So I know I said my next RPGDad installment would be about level-based childhood, but RPGBaby came early and I had to change my plans. Who woulda’ thought a child would require something like that? I wrote the below while we were in the hospital, and I hope it does not offend too terribly much 🙂
In case you never noticed it before, childbirth is much like a good first-person shooter designed solely for female players. Some people may tell you it is co-op, but just like in most co-op games, you will be doing all the real work. As a man, I have perfect insight into this matter and am happy to share these truths.
You can start the game with tutorial levels, named after those famous level designers Braxton and Hicks. These are usually very easy and unlikely to damage your character, though they may provide some scares. However, as with most tutorials, they really do not prepare you for the real thing.

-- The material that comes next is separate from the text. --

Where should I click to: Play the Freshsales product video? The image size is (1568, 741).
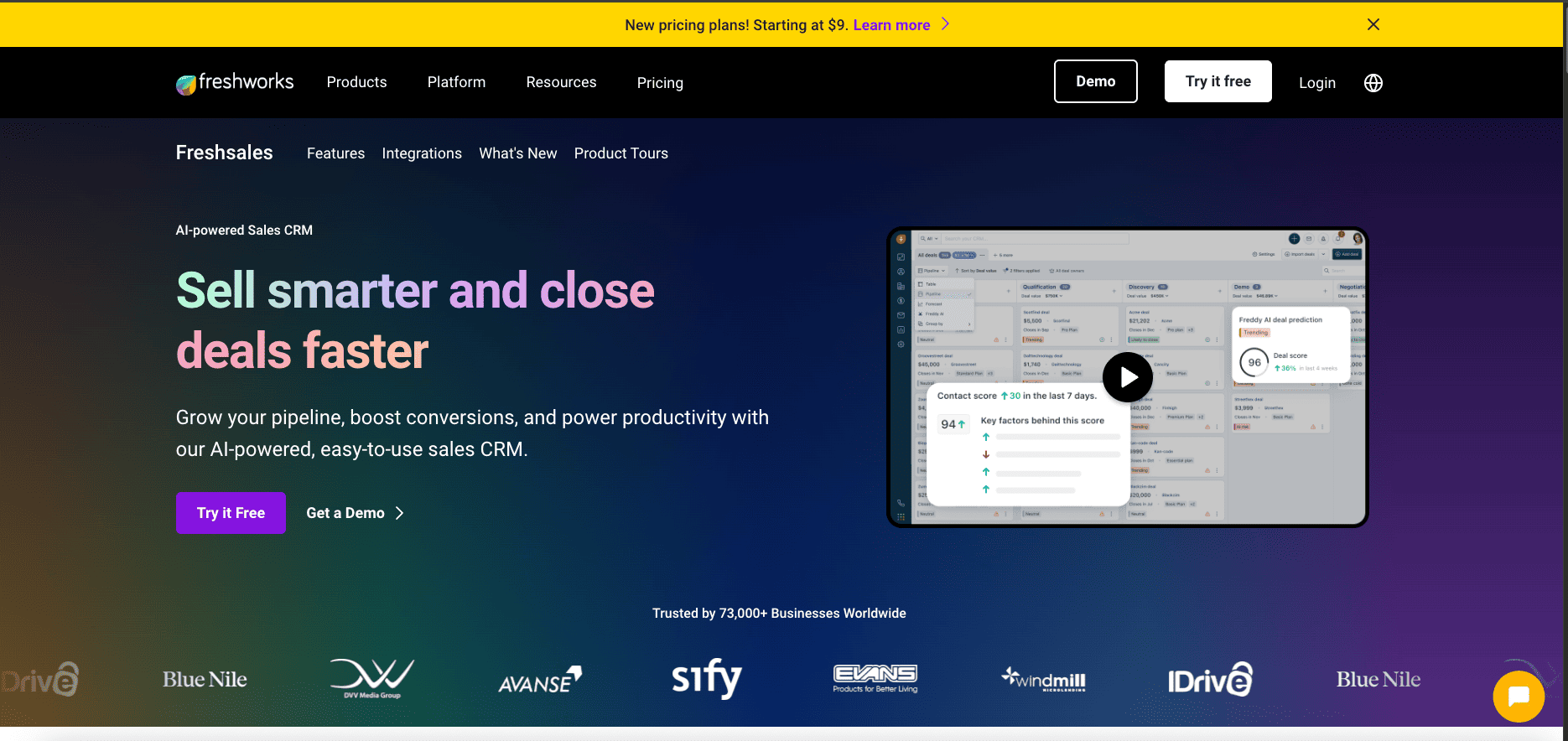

The first true levels bring small waves of opponents (contractions) and allow you plenty of time to recover and power back up between them. As you become more skilled in dealing with these waves, they build in intensity, duration and rapidity, just as good game progression should. Thus, when you think you have mastered the game, then the designer ratchets up the difficulty.
There is a water level where the dam breaks and your character can get washed away in a flood. There is even a fire level (the crowning). This is the stage where the game designer is sending wave after wave of punishing attacks against you. The difference between early contractions and the ones where you push are like the difference between imps and cyberdemons in Doom. By end game you are sure you have nowhere near the resources you need to battle the big boss, but you do it anyway and win the game.
If you are playing in hardcore mode, you avoid picking up the health packs (painkillers) along the way. Okay, I’ll admit it – every woman in childbirth is playing hardcore mode, since they refuse to pause or even save the game 🙂
PS. There is even an extra mini level after the big boss battle where you can deliver a placenta, but like most mini levels it is somewhat anticlimactic.
That would fit my experience pretty well. Only thing I’d add is that the game has a random events system where every now and then it might throw you a curve ball, like forcing you to replay a level (labor not progressing), adding a time limit (water breaks early), or limiting your movement (places that strap on a fetal monitor). Sometimes these fit well with the progression curve, other times they just seem random and unfair and poorly designed, but you’re generally too busy with the core gameplay to complain too much.
You forgot the blood sweat and tears of the developers who created the damn thing in the first place. And how late night crunch mode inevitably shaped the final product.
And I’ll add that the game turned out so well it was almost like the developers own DNA was invested in the outcome.
I might also add the F2P option where you spend some $$ upfront, the surgeon dopes you up, and delivers it for you to bypass all those levels.